Scanning electron microscope (SEM) results demonstrated that the sample processing and delivering approach were very suitable for pollutant exposure of the platform. The decline in cell viability and increase in apoptosis rate after exposure to similar doses of BCSCs were more under ALI-DC conditions than under submerged conditions. This indicated that the ALI-DC platform is a superior system for investigating cytotoxicity of indoor air pollutants in lung cells. The morphology and ultrastructure of the cells were damaged after exposure to BCSCs. Our results demonstrated that the p53 pathway was activated after exposure of cells cultured using this platform to BCSCs. This further decreased the Bcl-2/Bax ratio thereby activating the expression of caspase-9 and caspase-3, which in turn induced apoptosis in HPAEpiC. Additionally, antioxidants (N-acetyl-cysteine; NAC) could significantly alleviate the cytotoxicity induced by BCSCs.

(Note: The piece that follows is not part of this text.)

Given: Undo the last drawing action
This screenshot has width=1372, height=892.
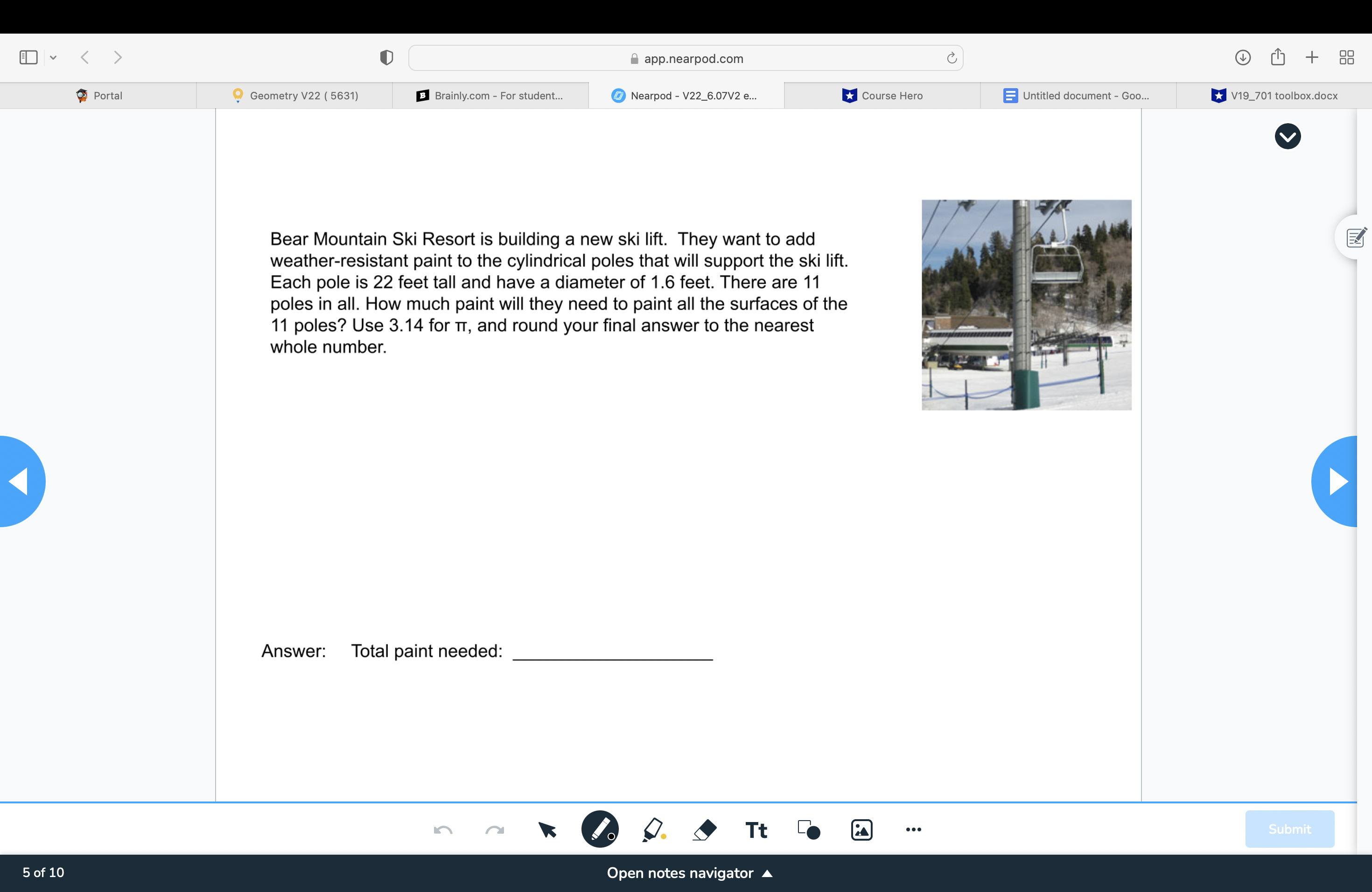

A novel ALI-DC platform was successfully presented to study cytotoxicity of air pollution on lung cells. Based on the platform, the BCSCs was demonstrated that it could damage mitochondria, produce ROS, and activate p53 in HPAEpiC. Furthermore, BCSCs decreased the Bcl-2/Bax ratio and efficiently upregulated the expression of cleaved caspases-9 and − 3, ultimately inducing apoptosis.